But things got complicated and he stopped studying at 14. He went to Chiclayo to work and, three years later, he returned to Rio Soritor. The first person he met was Professor Abraham, who surprised at seeing him said some words that encouraged Allui. "You have a talent for art, I'm going to teach you, but finish studying." Later, one day after he had finished secondary school, he wondered who he was, while painting. “I'm an artist,” he told himself.

Since then, he has not left art for a single day. On some occasions, he turns to ayahuasca for inspiration. This a plant called datem in Awajun is traditionally used in the Peruvian Amazon to dive on a spiritual journey. On this occasion, the result was a painting that displays in detail the struggle of the Awajun people against the coronavirus, represented by a red-eyed skull that expels threads of blood into the forest and its creatures.

Nearby, an indigenous Awajun wearing a mask is holding onto an ayahuasca tree that emits a yellow light, like a protective shield. Behind the man stand long trees with the faces of animals, who are watching the virus expectantly. One of the branches of these trees ends in a spear, the symbol of the fierce defense of plants against SARS-CoV-2.

The image was conceived in the middle of Allui's journey. "All that was shown to me by ayahuasca, which is waimatai (the way, in Awajun)," says the painter. In the ayahuasca-induced dream, Allui was standing in the middle of the forest and looking for the virus. "I did not know what it looked like, I did not know its face; I only remembered that this disease advances like the wind, until its face appeared." When he came back, he began to trace without stopping. All he did was to follow the route of his own dream.

ABOUT THIS TASK >> In the passage about the painter Allui, what is the plant ayahuasca called in Awajun?

DATASET RECORDS >>
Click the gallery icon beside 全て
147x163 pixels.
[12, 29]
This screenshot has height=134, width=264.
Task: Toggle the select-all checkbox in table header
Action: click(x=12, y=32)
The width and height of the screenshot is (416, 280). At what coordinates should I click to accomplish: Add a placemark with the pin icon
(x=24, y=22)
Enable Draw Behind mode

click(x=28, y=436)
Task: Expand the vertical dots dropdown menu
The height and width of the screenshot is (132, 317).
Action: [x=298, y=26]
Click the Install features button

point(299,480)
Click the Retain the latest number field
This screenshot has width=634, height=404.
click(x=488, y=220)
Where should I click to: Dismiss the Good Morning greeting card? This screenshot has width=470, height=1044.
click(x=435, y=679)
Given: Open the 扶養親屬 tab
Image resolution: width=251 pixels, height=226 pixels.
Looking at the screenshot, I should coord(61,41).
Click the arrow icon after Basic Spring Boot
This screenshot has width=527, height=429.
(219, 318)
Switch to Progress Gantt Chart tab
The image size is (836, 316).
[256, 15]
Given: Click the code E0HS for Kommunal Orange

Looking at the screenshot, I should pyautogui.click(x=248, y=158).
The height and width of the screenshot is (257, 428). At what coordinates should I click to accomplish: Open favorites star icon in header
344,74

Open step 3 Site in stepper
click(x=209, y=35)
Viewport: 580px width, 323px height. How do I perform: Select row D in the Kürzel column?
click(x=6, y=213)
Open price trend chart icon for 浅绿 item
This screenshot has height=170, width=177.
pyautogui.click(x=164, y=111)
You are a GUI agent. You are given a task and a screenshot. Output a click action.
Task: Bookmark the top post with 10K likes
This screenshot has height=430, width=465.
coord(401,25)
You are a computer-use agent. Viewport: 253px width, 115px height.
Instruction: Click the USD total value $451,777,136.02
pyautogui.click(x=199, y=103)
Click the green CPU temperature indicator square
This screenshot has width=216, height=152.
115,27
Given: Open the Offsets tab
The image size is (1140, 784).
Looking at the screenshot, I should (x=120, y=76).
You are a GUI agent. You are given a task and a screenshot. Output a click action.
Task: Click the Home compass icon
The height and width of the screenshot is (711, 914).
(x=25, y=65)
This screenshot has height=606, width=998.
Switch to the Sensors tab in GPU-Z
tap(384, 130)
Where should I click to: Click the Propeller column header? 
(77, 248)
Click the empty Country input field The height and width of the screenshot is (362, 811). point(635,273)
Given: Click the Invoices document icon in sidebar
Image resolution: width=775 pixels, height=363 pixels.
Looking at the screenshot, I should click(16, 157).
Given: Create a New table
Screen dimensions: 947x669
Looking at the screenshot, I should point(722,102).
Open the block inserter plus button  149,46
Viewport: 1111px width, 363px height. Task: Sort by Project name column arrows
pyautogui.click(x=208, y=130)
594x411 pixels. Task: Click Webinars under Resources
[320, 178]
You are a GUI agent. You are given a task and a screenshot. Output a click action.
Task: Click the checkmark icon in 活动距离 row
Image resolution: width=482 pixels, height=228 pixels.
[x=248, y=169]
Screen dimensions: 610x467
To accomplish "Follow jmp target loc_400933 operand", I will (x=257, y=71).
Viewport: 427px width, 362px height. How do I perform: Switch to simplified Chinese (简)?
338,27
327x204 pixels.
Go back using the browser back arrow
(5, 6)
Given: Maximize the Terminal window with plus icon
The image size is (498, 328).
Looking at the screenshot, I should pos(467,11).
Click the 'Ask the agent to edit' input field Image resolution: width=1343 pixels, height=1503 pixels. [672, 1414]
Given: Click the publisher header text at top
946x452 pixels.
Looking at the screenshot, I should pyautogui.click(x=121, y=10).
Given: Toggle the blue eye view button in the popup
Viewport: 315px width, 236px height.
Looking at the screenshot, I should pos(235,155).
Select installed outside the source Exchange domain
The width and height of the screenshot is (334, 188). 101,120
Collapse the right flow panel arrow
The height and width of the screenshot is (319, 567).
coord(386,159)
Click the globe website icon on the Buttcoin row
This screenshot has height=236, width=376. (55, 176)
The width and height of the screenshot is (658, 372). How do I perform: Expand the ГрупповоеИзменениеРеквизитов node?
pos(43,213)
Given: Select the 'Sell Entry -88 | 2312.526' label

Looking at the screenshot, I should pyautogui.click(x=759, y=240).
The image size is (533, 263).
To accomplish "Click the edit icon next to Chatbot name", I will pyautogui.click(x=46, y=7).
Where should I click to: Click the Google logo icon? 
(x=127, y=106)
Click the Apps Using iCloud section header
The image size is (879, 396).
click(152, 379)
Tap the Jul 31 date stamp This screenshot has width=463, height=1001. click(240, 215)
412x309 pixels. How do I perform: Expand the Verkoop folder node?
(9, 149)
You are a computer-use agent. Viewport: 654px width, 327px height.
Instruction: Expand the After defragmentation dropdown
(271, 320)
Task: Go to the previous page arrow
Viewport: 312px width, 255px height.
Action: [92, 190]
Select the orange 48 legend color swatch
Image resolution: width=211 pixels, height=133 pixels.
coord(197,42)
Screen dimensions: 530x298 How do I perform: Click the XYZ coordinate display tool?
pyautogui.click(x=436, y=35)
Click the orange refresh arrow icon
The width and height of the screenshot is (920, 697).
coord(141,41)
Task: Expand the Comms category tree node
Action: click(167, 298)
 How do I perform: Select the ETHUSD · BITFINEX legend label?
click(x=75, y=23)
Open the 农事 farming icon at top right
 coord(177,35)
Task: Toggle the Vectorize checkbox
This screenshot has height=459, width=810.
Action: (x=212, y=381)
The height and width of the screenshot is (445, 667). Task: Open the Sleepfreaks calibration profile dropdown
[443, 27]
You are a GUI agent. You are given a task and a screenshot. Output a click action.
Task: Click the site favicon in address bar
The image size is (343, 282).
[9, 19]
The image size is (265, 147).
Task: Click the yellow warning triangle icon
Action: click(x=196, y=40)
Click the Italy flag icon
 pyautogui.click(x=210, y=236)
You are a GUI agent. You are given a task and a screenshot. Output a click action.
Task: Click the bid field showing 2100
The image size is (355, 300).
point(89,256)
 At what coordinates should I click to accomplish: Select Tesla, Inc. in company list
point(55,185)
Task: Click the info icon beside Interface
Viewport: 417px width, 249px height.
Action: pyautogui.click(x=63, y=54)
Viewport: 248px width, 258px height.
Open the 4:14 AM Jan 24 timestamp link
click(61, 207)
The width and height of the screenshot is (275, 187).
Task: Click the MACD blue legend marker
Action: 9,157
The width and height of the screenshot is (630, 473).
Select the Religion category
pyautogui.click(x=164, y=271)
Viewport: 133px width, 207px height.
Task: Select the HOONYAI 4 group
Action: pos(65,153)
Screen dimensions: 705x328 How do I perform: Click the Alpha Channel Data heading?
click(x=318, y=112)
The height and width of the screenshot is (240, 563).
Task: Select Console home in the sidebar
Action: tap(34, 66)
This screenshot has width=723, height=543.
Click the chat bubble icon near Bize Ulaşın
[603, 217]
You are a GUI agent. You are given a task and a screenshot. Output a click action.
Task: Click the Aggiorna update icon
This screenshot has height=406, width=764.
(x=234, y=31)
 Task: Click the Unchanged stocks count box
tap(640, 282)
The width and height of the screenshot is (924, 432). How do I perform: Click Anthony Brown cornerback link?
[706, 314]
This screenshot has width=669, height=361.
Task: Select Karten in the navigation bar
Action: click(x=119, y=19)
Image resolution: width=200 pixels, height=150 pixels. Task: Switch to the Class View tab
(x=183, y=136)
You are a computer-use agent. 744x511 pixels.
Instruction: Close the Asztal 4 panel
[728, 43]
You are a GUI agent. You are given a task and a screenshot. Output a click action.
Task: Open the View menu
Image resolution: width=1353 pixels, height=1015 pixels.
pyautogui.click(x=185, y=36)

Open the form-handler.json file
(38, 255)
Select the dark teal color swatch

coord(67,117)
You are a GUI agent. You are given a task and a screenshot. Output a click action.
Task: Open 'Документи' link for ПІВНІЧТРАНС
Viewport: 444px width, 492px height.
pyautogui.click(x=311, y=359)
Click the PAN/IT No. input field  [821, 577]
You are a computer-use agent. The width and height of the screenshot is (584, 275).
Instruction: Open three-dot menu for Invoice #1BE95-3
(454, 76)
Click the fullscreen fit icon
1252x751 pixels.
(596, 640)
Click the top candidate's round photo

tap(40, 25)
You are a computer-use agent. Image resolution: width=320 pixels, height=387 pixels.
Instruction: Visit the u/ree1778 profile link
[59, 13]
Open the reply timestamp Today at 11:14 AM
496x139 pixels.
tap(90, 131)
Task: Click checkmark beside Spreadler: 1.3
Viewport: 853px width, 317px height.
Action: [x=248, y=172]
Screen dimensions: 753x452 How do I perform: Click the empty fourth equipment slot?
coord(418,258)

EXERCISE ANSWER >> Datem.